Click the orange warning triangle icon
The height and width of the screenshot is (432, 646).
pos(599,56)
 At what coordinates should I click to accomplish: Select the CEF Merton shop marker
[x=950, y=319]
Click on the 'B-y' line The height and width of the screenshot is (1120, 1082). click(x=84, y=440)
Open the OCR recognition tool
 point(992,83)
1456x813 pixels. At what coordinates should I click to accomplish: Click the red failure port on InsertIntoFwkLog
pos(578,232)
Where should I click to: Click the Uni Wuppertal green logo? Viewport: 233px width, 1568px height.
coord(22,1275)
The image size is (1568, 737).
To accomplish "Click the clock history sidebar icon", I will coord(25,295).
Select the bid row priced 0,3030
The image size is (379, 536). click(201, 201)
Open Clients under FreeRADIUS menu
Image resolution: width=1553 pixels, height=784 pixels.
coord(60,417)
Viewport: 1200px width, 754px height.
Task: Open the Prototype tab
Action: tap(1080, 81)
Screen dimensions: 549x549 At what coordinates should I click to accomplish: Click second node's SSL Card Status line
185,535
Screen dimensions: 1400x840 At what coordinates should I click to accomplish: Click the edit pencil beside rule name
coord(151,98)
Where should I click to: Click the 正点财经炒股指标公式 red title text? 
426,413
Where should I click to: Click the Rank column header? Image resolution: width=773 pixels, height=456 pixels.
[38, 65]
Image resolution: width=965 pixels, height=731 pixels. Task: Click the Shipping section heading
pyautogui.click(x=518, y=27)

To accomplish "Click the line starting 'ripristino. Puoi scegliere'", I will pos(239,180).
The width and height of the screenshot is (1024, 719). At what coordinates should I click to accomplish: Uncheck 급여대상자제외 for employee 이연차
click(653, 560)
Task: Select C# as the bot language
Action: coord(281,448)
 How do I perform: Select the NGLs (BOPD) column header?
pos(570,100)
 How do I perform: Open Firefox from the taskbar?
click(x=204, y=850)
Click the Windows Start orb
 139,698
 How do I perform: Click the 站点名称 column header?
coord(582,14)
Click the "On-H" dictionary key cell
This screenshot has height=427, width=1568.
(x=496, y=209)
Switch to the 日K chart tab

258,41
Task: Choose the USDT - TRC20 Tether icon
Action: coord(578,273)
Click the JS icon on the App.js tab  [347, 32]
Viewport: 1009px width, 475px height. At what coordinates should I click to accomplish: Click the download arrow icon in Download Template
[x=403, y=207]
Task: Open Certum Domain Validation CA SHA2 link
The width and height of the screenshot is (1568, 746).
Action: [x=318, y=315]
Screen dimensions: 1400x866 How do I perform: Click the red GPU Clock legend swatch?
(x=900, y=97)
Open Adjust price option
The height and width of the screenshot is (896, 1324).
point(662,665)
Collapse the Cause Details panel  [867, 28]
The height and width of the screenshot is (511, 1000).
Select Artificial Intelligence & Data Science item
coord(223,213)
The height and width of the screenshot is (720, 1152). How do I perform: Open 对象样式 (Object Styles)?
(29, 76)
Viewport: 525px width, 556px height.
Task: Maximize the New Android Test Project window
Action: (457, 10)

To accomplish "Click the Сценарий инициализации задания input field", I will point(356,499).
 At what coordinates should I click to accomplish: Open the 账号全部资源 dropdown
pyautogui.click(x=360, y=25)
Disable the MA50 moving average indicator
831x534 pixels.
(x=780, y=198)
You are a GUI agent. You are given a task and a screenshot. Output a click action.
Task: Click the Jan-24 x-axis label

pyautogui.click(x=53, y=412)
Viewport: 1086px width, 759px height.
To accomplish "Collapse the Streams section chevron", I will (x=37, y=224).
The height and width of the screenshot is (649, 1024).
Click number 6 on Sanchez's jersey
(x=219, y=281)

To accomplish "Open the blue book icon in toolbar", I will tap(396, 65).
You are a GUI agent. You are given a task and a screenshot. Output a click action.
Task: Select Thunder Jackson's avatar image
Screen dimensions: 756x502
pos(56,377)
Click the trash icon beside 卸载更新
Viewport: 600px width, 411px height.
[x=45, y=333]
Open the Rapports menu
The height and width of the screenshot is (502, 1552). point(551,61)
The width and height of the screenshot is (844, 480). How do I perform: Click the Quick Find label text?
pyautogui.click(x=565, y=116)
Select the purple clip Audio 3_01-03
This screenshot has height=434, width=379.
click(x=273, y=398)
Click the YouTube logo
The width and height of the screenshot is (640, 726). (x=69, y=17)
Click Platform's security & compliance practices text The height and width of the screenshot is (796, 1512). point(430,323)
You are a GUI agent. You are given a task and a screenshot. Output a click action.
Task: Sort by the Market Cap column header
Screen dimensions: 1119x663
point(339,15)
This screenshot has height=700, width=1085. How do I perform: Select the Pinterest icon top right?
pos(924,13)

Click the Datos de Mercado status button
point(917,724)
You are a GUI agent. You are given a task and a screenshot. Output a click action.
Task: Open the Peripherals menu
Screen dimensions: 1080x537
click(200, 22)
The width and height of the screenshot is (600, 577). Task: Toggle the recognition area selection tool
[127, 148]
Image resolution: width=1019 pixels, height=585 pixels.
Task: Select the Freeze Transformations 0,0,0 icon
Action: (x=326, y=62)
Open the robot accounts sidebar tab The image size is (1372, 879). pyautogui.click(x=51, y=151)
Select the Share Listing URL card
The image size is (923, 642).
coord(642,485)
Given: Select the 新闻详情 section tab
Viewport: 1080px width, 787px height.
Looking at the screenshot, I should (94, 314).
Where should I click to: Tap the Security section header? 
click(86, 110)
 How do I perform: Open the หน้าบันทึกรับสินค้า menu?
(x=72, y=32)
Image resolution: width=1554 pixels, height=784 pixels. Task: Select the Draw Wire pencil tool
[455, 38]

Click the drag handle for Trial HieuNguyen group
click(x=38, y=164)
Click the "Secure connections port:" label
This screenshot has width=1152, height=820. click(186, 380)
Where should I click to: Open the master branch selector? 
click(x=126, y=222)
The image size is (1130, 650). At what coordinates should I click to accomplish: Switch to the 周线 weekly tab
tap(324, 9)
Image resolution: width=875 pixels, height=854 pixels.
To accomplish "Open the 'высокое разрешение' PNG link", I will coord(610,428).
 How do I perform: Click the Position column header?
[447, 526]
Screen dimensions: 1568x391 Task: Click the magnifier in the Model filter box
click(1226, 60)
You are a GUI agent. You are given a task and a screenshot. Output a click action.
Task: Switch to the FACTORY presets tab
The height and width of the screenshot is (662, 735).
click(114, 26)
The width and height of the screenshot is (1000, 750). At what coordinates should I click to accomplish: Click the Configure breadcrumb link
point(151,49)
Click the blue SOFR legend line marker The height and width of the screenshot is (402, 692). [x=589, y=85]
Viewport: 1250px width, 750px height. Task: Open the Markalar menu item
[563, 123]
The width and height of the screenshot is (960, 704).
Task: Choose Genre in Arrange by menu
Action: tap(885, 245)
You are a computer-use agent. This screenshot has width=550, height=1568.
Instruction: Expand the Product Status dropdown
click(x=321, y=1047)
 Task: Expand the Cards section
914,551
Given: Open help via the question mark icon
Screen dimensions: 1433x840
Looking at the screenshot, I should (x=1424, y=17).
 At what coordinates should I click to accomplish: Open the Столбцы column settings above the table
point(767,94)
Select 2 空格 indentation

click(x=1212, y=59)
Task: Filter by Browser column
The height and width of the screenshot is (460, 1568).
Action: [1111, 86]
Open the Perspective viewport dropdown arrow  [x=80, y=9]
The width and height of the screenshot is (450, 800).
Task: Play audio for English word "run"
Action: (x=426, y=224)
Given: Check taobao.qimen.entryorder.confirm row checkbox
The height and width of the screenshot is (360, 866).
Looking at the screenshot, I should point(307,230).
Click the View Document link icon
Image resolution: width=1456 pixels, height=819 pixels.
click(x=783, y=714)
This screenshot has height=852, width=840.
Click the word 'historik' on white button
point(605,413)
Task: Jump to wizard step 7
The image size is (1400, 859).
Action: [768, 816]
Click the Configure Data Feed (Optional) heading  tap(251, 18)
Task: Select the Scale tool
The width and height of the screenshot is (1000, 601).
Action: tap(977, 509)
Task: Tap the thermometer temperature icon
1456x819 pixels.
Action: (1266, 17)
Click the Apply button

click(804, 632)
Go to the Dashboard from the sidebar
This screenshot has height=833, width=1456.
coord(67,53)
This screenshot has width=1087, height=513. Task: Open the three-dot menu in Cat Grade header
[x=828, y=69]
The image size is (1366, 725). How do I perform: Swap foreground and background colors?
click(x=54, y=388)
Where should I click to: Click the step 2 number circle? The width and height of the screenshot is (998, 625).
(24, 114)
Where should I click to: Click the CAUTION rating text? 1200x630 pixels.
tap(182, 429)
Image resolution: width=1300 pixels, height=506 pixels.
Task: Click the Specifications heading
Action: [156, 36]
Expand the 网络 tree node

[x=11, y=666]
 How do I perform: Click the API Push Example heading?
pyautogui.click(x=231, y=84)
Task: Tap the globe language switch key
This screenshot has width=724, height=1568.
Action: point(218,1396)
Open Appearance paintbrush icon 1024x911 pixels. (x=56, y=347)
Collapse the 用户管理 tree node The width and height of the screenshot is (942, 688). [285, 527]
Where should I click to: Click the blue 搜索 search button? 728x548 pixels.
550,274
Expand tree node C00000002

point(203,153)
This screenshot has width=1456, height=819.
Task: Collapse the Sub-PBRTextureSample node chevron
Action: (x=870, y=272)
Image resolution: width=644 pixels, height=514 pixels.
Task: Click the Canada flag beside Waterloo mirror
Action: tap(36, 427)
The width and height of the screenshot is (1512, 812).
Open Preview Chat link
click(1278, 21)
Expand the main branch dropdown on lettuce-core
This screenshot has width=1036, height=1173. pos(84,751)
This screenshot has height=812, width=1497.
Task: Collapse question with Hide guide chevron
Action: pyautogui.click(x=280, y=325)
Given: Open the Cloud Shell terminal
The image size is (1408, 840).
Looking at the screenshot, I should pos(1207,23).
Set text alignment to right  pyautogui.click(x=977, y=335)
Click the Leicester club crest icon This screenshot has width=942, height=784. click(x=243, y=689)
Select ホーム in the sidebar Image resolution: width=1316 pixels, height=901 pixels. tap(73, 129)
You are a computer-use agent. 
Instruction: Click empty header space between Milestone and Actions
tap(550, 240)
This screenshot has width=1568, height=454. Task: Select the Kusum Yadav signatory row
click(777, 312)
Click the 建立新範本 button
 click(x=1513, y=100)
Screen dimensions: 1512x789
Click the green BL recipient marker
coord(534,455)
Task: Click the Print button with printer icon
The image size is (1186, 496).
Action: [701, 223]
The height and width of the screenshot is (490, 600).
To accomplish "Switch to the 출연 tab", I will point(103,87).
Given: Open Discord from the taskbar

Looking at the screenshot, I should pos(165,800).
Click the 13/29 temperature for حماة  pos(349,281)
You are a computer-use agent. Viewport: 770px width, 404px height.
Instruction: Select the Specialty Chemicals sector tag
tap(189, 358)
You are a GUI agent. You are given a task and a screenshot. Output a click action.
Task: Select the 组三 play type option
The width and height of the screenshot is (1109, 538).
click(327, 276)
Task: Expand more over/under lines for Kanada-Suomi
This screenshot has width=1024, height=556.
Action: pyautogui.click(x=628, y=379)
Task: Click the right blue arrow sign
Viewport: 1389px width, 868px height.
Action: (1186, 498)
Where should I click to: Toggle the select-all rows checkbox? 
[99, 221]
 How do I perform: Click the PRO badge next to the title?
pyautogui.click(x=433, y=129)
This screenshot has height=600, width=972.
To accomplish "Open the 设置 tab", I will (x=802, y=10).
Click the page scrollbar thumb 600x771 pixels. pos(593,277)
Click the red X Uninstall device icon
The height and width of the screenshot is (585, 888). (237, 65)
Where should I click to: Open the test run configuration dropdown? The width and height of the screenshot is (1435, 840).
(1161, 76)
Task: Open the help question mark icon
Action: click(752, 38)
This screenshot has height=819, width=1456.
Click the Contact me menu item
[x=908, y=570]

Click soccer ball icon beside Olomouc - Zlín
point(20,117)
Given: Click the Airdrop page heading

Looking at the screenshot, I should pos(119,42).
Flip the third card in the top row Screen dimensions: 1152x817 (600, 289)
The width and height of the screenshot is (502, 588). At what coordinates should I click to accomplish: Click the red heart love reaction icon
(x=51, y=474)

+ + + + +

=== What is being asked ===
Please select every line of the records that contains the word "will" and copy each one.

=== Output of the task ===
To accomplish "Click the clock history sidebar icon", I will coord(25,295).
To accomplish "Click the line starting 'ripristino. Puoi scegliere'", I will pos(239,180).
To accomplish "Click the Сценарий инициализации задания input field", I will point(356,499).
To accomplish "Collapse the Streams section chevron", I will (x=37, y=224).
To accomplish "Open the blue book icon in toolbar", I will tap(396, 65).
To accomplish "Open the 'высокое разрешение' PNG link", I will coord(610,428).
To accomplish "Switch to the 출연 tab", I will point(103,87).
To accomplish "Open the 设置 tab", I will (x=802, y=10).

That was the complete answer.